Even if just for a day and a half, I couldn’t miss this edition of Joya! Despite this year was the 9th edition, the fair didn’t lose its freshness and the will to showcase the excellence and innovation in the field of contemporary jewelry.
For three days, the cultural space of Arts Santa Monica gathered together national and international artists, galleries, schools, collectives creating an international networking in this field and hosting more than 300 artists from all over the world.

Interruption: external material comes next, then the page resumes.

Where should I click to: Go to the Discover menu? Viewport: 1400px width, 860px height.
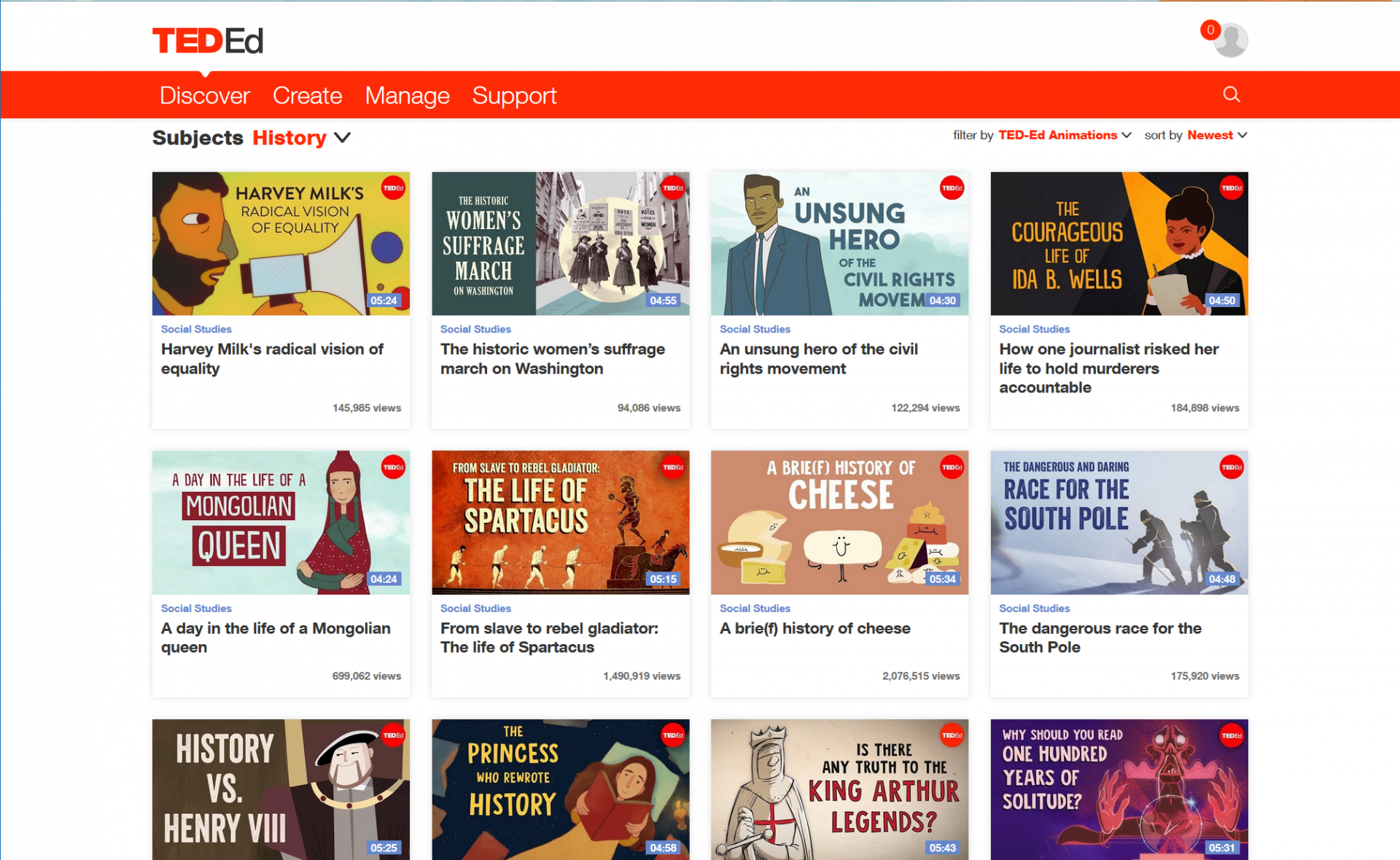coord(204,96)
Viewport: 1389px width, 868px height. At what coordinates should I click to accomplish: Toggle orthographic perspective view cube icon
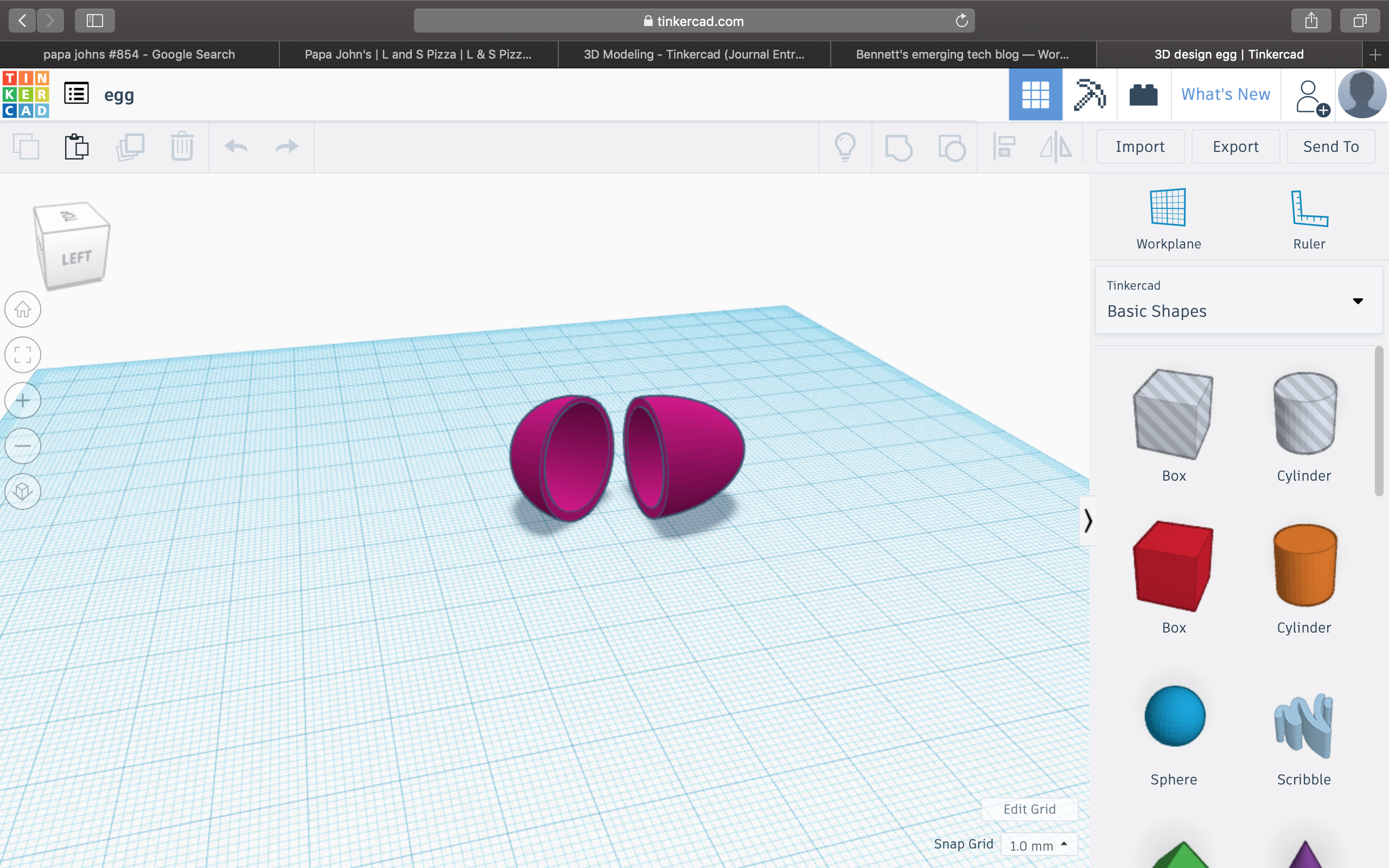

The Greek contemporary jewelry scene was strongly represented by nine female artists from Greece and Cyprus: Aggelika Diplari, Ioli Livada, Liana Pattihis, Antria Prasinou, Stefania Sioufa, Agapi Smpokou, Niki Styliannou, Artemis Valsamaki, Yiota Vogli. They work with various materials: from metal, wood and porcelain to paper, leather, eggplant peel and corn leaf.
Aggelika Diplari makes her jewels with wood and crystallizes the effects of time on the matter. The work of Ioli Livada is based on the fragile nature of things using mostly natural materials such as aubergine peel and corn leaves. Liana Pattihis, winner of Joya Award 2016, presented her last collection inspired by online sources depicting flora and fauna, she creates a sort of still life with colored enamelled chains. Antria Prasinou leads a personal research into the development of the individual personality and about its unstable balance; she expresses her research through the fragility of materials such as paper. The work of Stefania Sioufa comes as a result of an inner meditation while Agapi Smpokou works with porcelain questioning herself about the choice of diamond as jewel “par excellence” and about the value that it represents in terms of durability. Niki Stylianou leads a research on volumes: she merges different shapes to create new ones. For Artemis Valsamaki each jewel tells a story inspired by reality, fantasy or Greek mythology while the work of Yiota Vogli is related to the psychological aspect exploring one’s own showdown.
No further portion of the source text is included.